Restate all of the material, keeping every line identical to the original.

Material shown ::
===============

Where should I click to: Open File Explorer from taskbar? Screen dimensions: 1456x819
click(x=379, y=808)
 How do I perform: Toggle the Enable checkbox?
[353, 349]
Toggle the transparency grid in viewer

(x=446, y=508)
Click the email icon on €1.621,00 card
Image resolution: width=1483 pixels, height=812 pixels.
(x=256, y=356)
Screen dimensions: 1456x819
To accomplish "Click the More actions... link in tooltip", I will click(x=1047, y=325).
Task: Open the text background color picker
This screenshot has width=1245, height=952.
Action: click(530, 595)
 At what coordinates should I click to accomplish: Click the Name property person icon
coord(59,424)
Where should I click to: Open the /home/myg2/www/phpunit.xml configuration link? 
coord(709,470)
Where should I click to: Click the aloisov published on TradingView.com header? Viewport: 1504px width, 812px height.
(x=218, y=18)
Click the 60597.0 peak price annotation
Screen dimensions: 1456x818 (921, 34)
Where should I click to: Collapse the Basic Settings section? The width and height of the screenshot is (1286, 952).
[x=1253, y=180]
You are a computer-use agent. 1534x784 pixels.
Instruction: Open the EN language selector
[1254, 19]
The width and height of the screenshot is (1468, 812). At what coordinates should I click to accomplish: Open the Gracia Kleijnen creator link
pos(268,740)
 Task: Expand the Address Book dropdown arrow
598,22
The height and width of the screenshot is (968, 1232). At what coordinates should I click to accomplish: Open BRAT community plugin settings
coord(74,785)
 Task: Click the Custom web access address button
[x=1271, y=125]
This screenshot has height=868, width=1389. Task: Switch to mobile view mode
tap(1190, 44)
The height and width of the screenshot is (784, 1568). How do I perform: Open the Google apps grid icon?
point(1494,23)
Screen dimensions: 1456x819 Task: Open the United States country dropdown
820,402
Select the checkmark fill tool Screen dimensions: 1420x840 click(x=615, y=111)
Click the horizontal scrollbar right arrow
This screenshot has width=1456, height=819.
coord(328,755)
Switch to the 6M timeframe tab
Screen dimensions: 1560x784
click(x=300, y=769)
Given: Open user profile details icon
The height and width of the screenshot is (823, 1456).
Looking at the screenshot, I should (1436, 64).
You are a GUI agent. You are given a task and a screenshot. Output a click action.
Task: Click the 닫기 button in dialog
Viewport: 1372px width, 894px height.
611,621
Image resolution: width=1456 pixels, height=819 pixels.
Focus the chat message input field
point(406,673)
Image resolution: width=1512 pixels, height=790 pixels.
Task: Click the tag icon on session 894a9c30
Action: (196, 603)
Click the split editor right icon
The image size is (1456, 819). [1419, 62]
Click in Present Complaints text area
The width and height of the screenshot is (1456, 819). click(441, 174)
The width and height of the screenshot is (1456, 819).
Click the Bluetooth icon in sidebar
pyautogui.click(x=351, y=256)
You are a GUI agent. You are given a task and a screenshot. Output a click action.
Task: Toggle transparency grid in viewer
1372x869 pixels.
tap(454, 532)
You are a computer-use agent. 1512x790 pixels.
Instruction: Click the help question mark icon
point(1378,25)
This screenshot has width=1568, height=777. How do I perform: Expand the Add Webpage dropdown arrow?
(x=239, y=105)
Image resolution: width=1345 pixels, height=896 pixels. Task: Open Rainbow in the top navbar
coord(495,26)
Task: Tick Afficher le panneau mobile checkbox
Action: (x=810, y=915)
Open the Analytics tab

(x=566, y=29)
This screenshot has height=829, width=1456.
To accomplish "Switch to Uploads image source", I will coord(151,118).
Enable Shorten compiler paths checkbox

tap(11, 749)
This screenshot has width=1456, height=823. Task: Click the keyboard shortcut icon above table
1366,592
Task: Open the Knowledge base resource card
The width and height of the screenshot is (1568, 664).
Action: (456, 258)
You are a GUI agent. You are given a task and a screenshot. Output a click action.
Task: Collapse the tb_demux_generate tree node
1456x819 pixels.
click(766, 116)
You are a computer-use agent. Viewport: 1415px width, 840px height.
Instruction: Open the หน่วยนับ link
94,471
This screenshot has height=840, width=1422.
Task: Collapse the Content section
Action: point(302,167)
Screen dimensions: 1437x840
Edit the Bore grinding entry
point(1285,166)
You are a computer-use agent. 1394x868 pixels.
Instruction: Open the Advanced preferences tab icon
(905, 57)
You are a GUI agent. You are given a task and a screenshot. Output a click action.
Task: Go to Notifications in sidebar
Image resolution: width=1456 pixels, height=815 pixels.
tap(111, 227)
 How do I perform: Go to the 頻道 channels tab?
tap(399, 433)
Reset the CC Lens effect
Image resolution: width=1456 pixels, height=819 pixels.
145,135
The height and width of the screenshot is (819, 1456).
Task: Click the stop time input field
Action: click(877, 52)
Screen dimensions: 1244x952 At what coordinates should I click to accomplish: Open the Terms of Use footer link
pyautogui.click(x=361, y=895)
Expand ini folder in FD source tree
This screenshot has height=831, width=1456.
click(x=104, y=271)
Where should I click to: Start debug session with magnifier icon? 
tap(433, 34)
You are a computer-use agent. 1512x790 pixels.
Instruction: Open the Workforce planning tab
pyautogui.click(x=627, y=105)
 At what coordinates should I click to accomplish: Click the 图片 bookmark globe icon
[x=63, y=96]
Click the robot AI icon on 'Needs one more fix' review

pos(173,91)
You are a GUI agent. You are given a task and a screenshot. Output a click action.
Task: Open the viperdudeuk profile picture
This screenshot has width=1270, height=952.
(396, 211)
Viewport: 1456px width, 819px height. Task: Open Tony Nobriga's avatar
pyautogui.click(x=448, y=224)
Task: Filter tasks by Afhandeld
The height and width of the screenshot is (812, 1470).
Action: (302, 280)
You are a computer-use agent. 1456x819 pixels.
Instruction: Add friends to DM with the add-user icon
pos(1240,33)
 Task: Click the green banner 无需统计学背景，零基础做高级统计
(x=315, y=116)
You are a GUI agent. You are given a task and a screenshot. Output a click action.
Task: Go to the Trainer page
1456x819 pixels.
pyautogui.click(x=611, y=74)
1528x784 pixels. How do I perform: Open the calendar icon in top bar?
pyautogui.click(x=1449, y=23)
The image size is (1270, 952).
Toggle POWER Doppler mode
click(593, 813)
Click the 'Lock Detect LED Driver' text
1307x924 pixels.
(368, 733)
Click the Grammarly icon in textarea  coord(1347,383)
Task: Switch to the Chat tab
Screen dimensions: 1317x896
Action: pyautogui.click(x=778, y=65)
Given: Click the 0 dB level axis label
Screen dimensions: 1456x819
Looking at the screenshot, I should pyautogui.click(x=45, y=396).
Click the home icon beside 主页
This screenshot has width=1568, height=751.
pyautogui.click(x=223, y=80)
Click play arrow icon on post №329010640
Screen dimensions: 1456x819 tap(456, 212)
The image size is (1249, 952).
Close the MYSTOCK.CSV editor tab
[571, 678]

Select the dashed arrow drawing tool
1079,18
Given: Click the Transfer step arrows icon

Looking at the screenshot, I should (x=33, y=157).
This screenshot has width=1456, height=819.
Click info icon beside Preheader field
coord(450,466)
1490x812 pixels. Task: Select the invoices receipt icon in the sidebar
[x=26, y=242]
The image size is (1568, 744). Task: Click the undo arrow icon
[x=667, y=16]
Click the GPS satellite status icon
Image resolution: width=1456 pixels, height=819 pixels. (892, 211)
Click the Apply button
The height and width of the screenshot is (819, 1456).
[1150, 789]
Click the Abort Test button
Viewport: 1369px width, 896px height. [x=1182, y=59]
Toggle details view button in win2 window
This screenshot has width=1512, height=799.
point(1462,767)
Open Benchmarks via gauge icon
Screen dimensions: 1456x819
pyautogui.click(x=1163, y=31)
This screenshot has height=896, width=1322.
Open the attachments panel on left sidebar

===============

Answer for the task ::
Where should I click to: Open File Explorer from taskbar? Screen dimensions: 1456x819
click(x=379, y=808)
 How do I perform: Toggle the Enable checkbox?
[353, 349]
Toggle the transparency grid in viewer

(x=446, y=508)
Click the email icon on €1.621,00 card
Image resolution: width=1483 pixels, height=812 pixels.
(x=256, y=356)
Screen dimensions: 1456x819
To accomplish "Click the More actions... link in tooltip", I will click(x=1047, y=325).
Task: Open the text background color picker
This screenshot has width=1245, height=952.
Action: click(530, 595)
 At what coordinates should I click to accomplish: Click the Name property person icon
coord(59,424)
Where should I click to: Open the /home/myg2/www/phpunit.xml configuration link? 
coord(709,470)
Where should I click to: Click the aloisov published on TradingView.com header? Viewport: 1504px width, 812px height.
(x=218, y=18)
Click the 60597.0 peak price annotation
Screen dimensions: 1456x818 (921, 34)
Where should I click to: Collapse the Basic Settings section? The width and height of the screenshot is (1286, 952).
[x=1253, y=180]
You are a computer-use agent. 1534x784 pixels.
Instruction: Open the EN language selector
[1254, 19]
The width and height of the screenshot is (1468, 812). At what coordinates should I click to accomplish: Open the Gracia Kleijnen creator link
pos(268,740)
 Task: Expand the Address Book dropdown arrow
598,22
The height and width of the screenshot is (968, 1232). At what coordinates should I click to accomplish: Open BRAT community plugin settings
coord(74,785)
 Task: Click the Custom web access address button
[x=1271, y=125]
This screenshot has height=868, width=1389. Task: Switch to mobile view mode
tap(1190, 44)
The height and width of the screenshot is (784, 1568). How do I perform: Open the Google apps grid icon?
point(1494,23)
Screen dimensions: 1456x819 Task: Open the United States country dropdown
820,402
Select the checkmark fill tool Screen dimensions: 1420x840 click(x=615, y=111)
Click the horizontal scrollbar right arrow
This screenshot has width=1456, height=819.
coord(328,755)
Switch to the 6M timeframe tab
Screen dimensions: 1560x784
click(x=300, y=769)
Given: Open user profile details icon
The height and width of the screenshot is (823, 1456).
Looking at the screenshot, I should (1436, 64).
You are a GUI agent. You are given a task and a screenshot. Output a click action.
Task: Click the 닫기 button in dialog
Viewport: 1372px width, 894px height.
611,621
Image resolution: width=1456 pixels, height=819 pixels.
Focus the chat message input field
point(406,673)
Image resolution: width=1512 pixels, height=790 pixels.
Task: Click the tag icon on session 894a9c30
Action: (196, 603)
Click the split editor right icon
The image size is (1456, 819). [1419, 62]
Click in Present Complaints text area
The width and height of the screenshot is (1456, 819). click(441, 174)
The width and height of the screenshot is (1456, 819).
Click the Bluetooth icon in sidebar
pyautogui.click(x=351, y=256)
You are a GUI agent. You are given a task and a screenshot. Output a click action.
Task: Toggle transparency grid in viewer
1372x869 pixels.
tap(454, 532)
You are a computer-use agent. 1512x790 pixels.
Instruction: Click the help question mark icon
point(1378,25)
This screenshot has width=1568, height=777. How do I perform: Expand the Add Webpage dropdown arrow?
(x=239, y=105)
Image resolution: width=1345 pixels, height=896 pixels. Task: Open Rainbow in the top navbar
coord(495,26)
Task: Tick Afficher le panneau mobile checkbox
Action: (x=810, y=915)
Open the Analytics tab

(x=566, y=29)
This screenshot has height=829, width=1456.
To accomplish "Switch to Uploads image source", I will coord(151,118).
Enable Shorten compiler paths checkbox

tap(11, 749)
This screenshot has width=1456, height=823. Task: Click the keyboard shortcut icon above table
1366,592
Task: Open the Knowledge base resource card
The width and height of the screenshot is (1568, 664).
Action: (456, 258)
You are a GUI agent. You are given a task and a screenshot. Output a click action.
Task: Collapse the tb_demux_generate tree node
1456x819 pixels.
click(766, 116)
You are a computer-use agent. Viewport: 1415px width, 840px height.
Instruction: Open the หน่วยนับ link
94,471
This screenshot has height=840, width=1422.
Task: Collapse the Content section
Action: point(302,167)
Screen dimensions: 1437x840
Edit the Bore grinding entry
point(1285,166)
You are a computer-use agent. 1394x868 pixels.
Instruction: Open the Advanced preferences tab icon
(905, 57)
You are a GUI agent. You are given a task and a screenshot. Output a click action.
Task: Go to Notifications in sidebar
Image resolution: width=1456 pixels, height=815 pixels.
tap(111, 227)
 How do I perform: Go to the 頻道 channels tab?
tap(399, 433)
Reset the CC Lens effect
Image resolution: width=1456 pixels, height=819 pixels.
145,135
The height and width of the screenshot is (819, 1456).
Task: Click the stop time input field
Action: click(877, 52)
Screen dimensions: 1244x952 At what coordinates should I click to accomplish: Open the Terms of Use footer link
pyautogui.click(x=361, y=895)
Expand ini folder in FD source tree
This screenshot has height=831, width=1456.
click(x=104, y=271)
Where should I click to: Start debug session with magnifier icon? 
tap(433, 34)
You are a computer-use agent. 1512x790 pixels.
Instruction: Open the Workforce planning tab
pyautogui.click(x=627, y=105)
 At what coordinates should I click to accomplish: Click the 图片 bookmark globe icon
[x=63, y=96]
Click the robot AI icon on 'Needs one more fix' review

pos(173,91)
You are a GUI agent. You are given a task and a screenshot. Output a click action.
Task: Open the viperdudeuk profile picture
This screenshot has width=1270, height=952.
(396, 211)
Viewport: 1456px width, 819px height. Task: Open Tony Nobriga's avatar
pyautogui.click(x=448, y=224)
Task: Filter tasks by Afhandeld
The height and width of the screenshot is (812, 1470).
Action: (302, 280)
You are a computer-use agent. 1456x819 pixels.
Instruction: Add friends to DM with the add-user icon
pos(1240,33)
 Task: Click the green banner 无需统计学背景，零基础做高级统计
(x=315, y=116)
You are a GUI agent. You are given a task and a screenshot. Output a click action.
Task: Go to the Trainer page
1456x819 pixels.
pyautogui.click(x=611, y=74)
1528x784 pixels. How do I perform: Open the calendar icon in top bar?
pyautogui.click(x=1449, y=23)
The image size is (1270, 952).
Toggle POWER Doppler mode
click(593, 813)
Click the 'Lock Detect LED Driver' text
1307x924 pixels.
(368, 733)
Click the Grammarly icon in textarea  coord(1347,383)
Task: Switch to the Chat tab
Screen dimensions: 1317x896
Action: pyautogui.click(x=778, y=65)
Given: Click the 0 dB level axis label
Screen dimensions: 1456x819
Looking at the screenshot, I should pyautogui.click(x=45, y=396).
Click the home icon beside 主页
This screenshot has width=1568, height=751.
pyautogui.click(x=223, y=80)
Click play arrow icon on post №329010640
Screen dimensions: 1456x819 tap(456, 212)
The image size is (1249, 952).
Close the MYSTOCK.CSV editor tab
[571, 678]

Select the dashed arrow drawing tool
1079,18
Given: Click the Transfer step arrows icon

Looking at the screenshot, I should (x=33, y=157).
This screenshot has width=1456, height=819.
Click info icon beside Preheader field
coord(450,466)
1490x812 pixels. Task: Select the invoices receipt icon in the sidebar
[x=26, y=242]
The image size is (1568, 744). Task: Click the undo arrow icon
[x=667, y=16]
Click the GPS satellite status icon
Image resolution: width=1456 pixels, height=819 pixels. (892, 211)
Click the Apply button
The height and width of the screenshot is (819, 1456).
[1150, 789]
Click the Abort Test button
Viewport: 1369px width, 896px height. [x=1182, y=59]
Toggle details view button in win2 window
This screenshot has width=1512, height=799.
point(1462,767)
Open Benchmarks via gauge icon
Screen dimensions: 1456x819
pyautogui.click(x=1163, y=31)
This screenshot has height=896, width=1322.
Open the attachments panel on left sidebar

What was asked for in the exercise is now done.